What you should do: The text on memory lapses names abilities the writer had in the past. List each of them.

Source document:
+++
I'm on doxycycline (and more) now and my head is a ton clearer. I don't know if it's because the minocycline cleared something out or if the doxy is just more effective. But I still have lapses when it comes to some vocabulary, or names, or recall. Yesterday, a song was on the radio. I knew it so well--I not only listened to the song many years ago but also sang it while playing my guitar. However, I could not think of the singer's name. Two hours later, Carly Simon popped into my head.
In the past, I was never like this. I could multi-task like a pro, keep a running list in my head, have the calendar mapped out. I'm linguistic and I like to read and write to learn information (I detest watching Youtube how-to videos for that reason.) I also have pictures in my head of the year and the week, as well as number lines that look like game board boxes. It's a little bit of synesthesia perhaps, which, I once read, does not make me smarter but gives me a different way of looking at the world. I picture the calendar like a giant oval game board with each month a separate room and I step through each month. Events are tied to the months.
+++
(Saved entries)
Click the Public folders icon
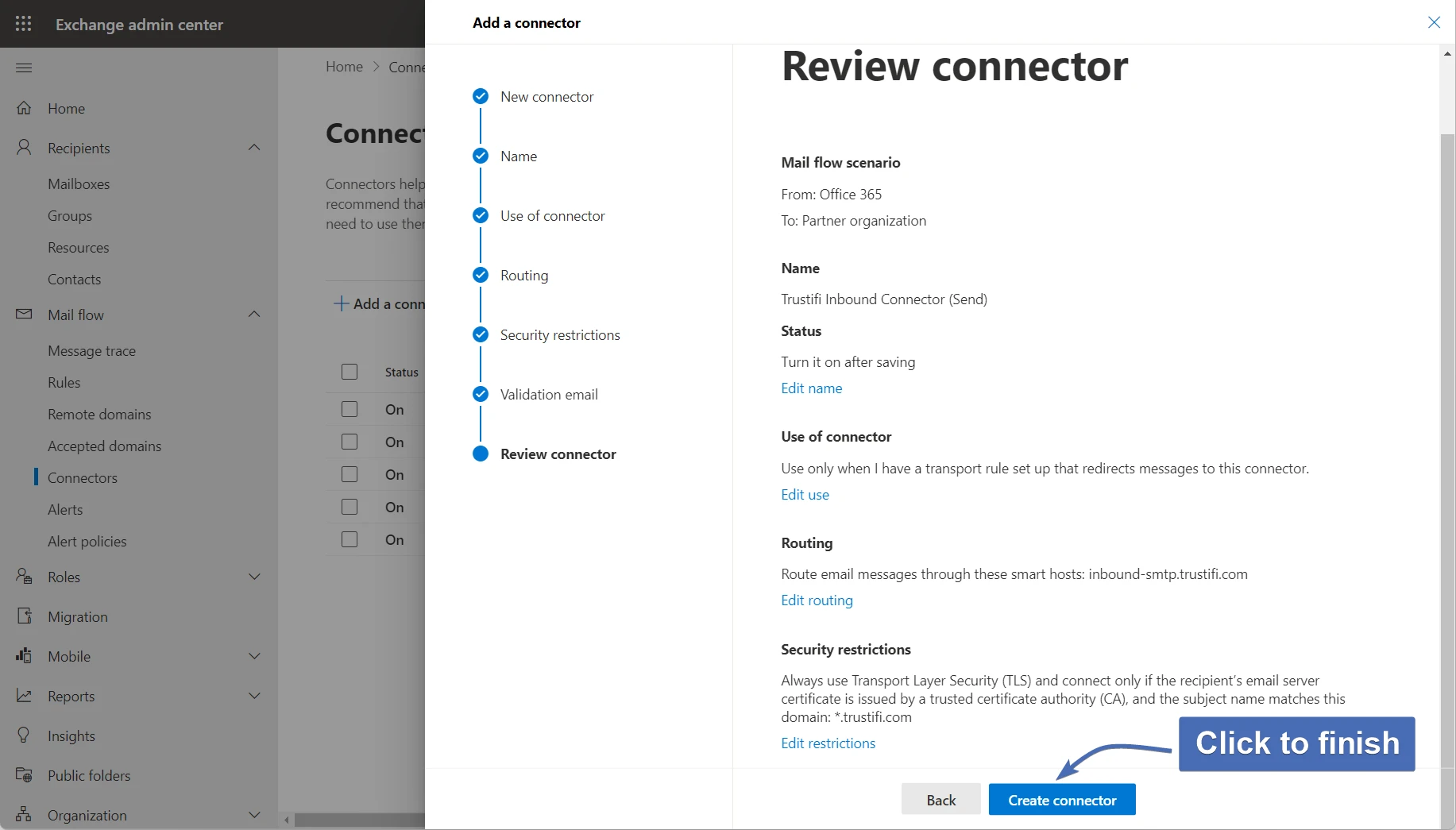The image size is (1456, 830). 24,775
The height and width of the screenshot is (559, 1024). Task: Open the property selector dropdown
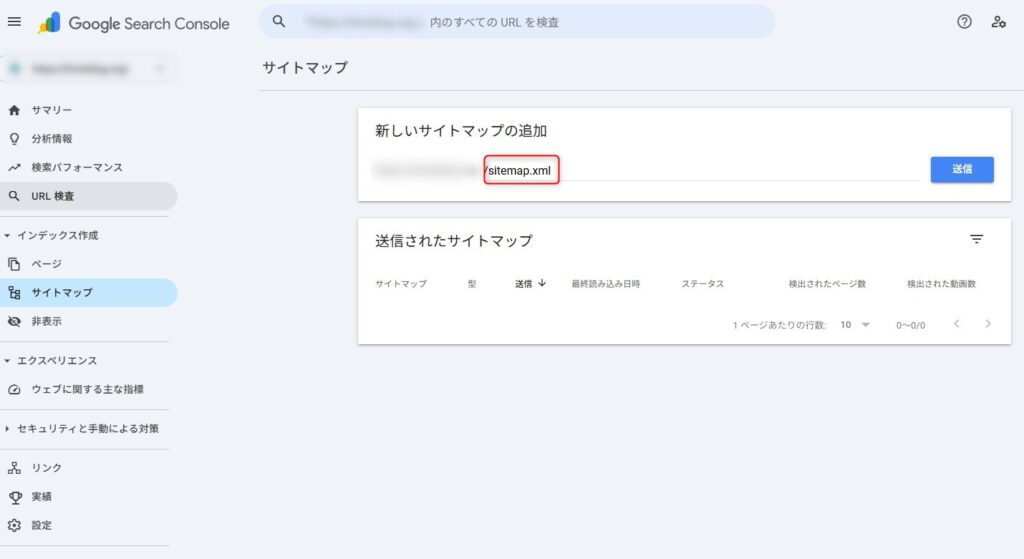click(x=88, y=69)
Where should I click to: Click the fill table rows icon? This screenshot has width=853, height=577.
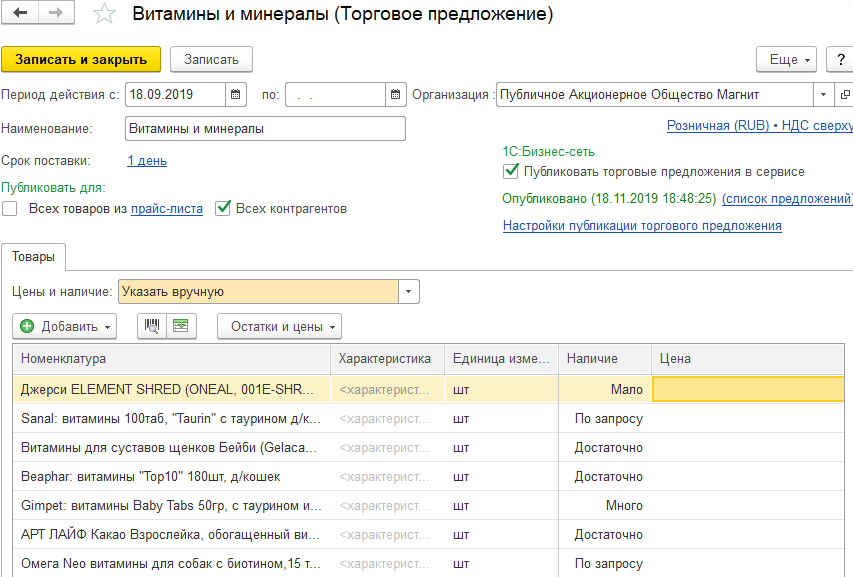(x=181, y=326)
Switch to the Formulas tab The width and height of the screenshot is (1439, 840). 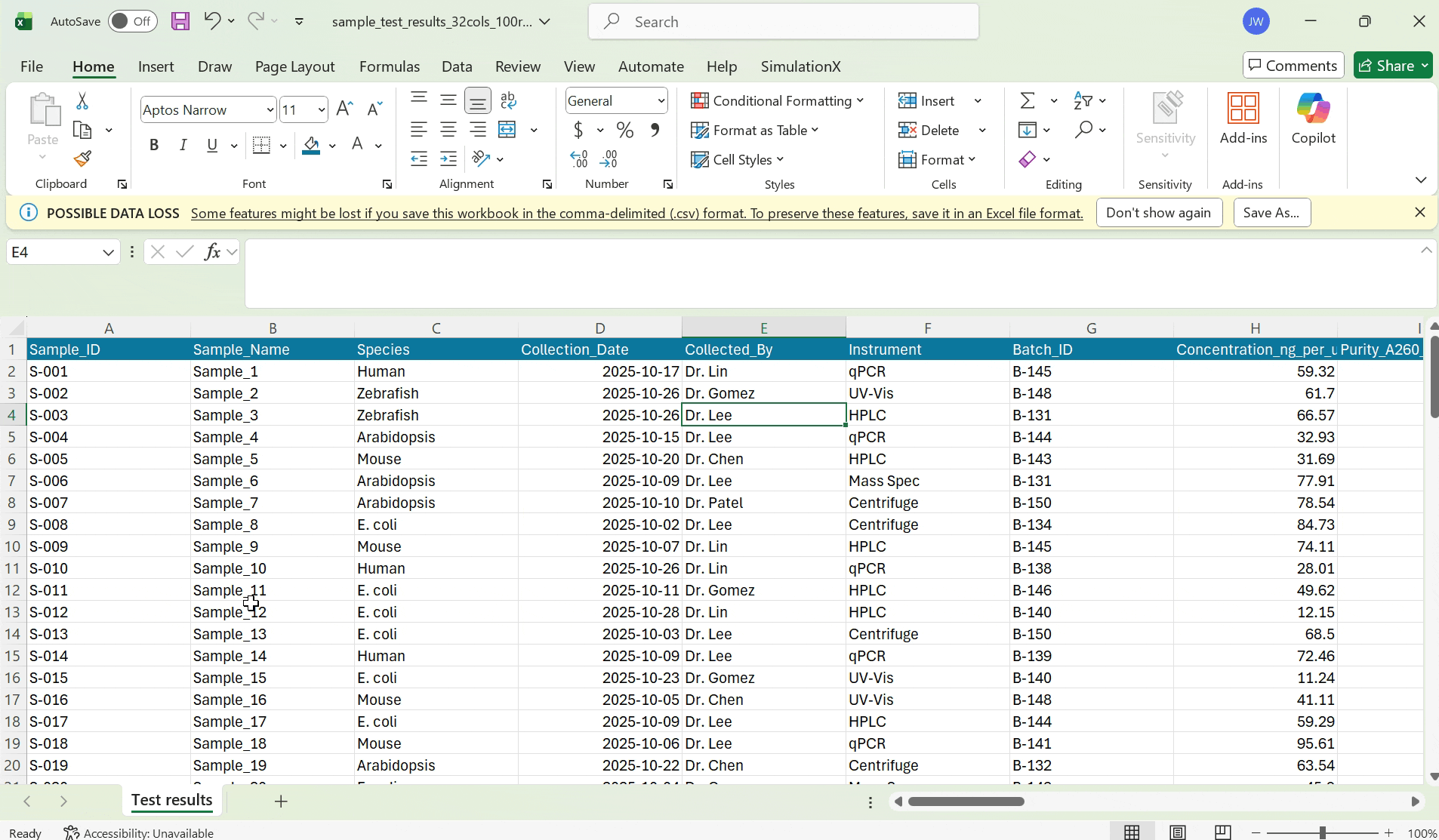point(389,66)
+++
Worked solution:
- Multi-task like a pro
- Keep a running list in my head
- Have the calendar mapped out